Pada tanggal 17 Agustus 1945, pemimpin Indonesia memproklamasikan kemerdekaan. Kemerdekaan dalam arti seluas-luasnya, suatu kemerdekaan yang tidak sepenuhnya diperolah pada era Hindia Belanda dan era pendudukan militer Jepang. Proklamasi kemerdekaan juga termasuk dalam pembebasan rakyat Indonesia dari praktek kotor dari raja-raja feodal yang dzalim. Namun proklamasi kemerdekaan Indonesia tersebut tidak bergaung keras di Lombok. Selama era rezim Pemerintah Hindia Belanda dan pendudukan militer Jepang, penduduk Sasak sendiri belum sepenuhnya melupakan rezim sebelumnya yakni kerajaan Bali Selaparang. Bekas-bekasnya masih nyata yang membuat hidup berdampingan antara orang Bali dan Sasak di Lombok belum sepenuhnya hilang. Penduduk Sasak dan para pemimpinnya larut dengan masalah internal sendiri dan masih terfokus pada perjuangan untuk hidup. Energi belum terbagi untuk hal-hal yang bersifat nasional.

Gaung Proklamasi Kemerdekaan Indonesia 17 Agustus 1945 tidak terlalu terasa dan dirasakan di Lombok. Meski Lombok cukup dekat secara geografis dengan pusat-pusat pergerakan Indonesia di pulau Jawa, tetapi secara sosiologis politik terisolasi. Semua itu bersumber dari rangkaian pengalaman masa lalu yang tidak pernah putus: rezim Bali Selaparang, rezim Pemerintah Hindia Belanda dan rezim pemerintah pendudukan militer Jepang. Penduduk Sasak di Lombok seakan tidak pernah lepas dari pertarungan hidup untuk sekadar survive. Oleh karena itulah, gaung Proklamasi Kemerdekaan Indonesia 17 Agustus 1945 tidak begitu menggema di (pulau) Lombok. Oleh karena itu pula situasi dan kondisi di Lombok pasca proklamasi kemerdekaan Indonesia kurang terinformasikan.

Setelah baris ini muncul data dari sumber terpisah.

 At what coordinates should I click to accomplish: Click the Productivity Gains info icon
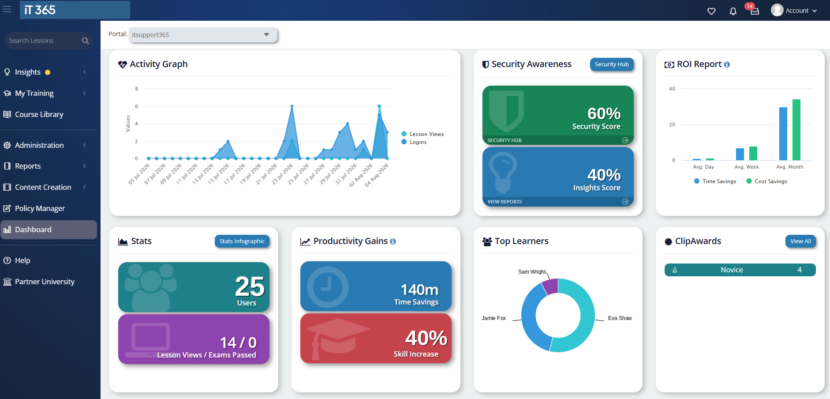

Nah, untuk menambah pengetahuan dan meningkatkan wawasan sejarah nasional, mari kita telusuri sumber-sumber tempo doeloe.

Sumber utama yang digunakan dalam artikel ini adalah ‘sumber primer’ seperti surat kabar sejaman, foto dan peta-peta. Sumber buku hanya digunakan sebagai pendukung (pembanding), karena saya anggap buku juga merupakan hasil kompilasi (analisis) dari sumber-sumber primer. Dalam penulisan artikel ini tidak semua sumber disebutkan lagi karena sudah disebut di artikel saya yang lain. Hanya sumber-sumber baru yang disebutkan atau sumber yang sudah pernah disebut di artikel lain disebutkan kembali di artikel ini hanya untuk lebih menekankan saja*.

Proklamasi Kemerdekaan Indonesia: Evakuasi Jepang dan Kembalinya Belanda di Lombok

Selama pendudukan militer Jepang di Lombok, tidak ada orang Eropa-Belanda. Semua orang Eropa-Belanda telah diinternir ke tempat lain. Sebagai orang asing, hanya orang sipil dan militer Jepang yang ada di Lombok. Jumlah orang Jepang di Lombok sekitar 2.000 orang yang dipimpin oleh Kolonel Takujoro. Semua orang Jepang di Lombok menjadi diam seribu bahasa sesaat Kaisar Jepang membacakan pidatonya yang takluk kepada Sekutu. Pidato ini disiarkan melalui radio pada tanggal 14 Agustus 1945, sehingga militer Jepang di Lombok juga mengetahuinya.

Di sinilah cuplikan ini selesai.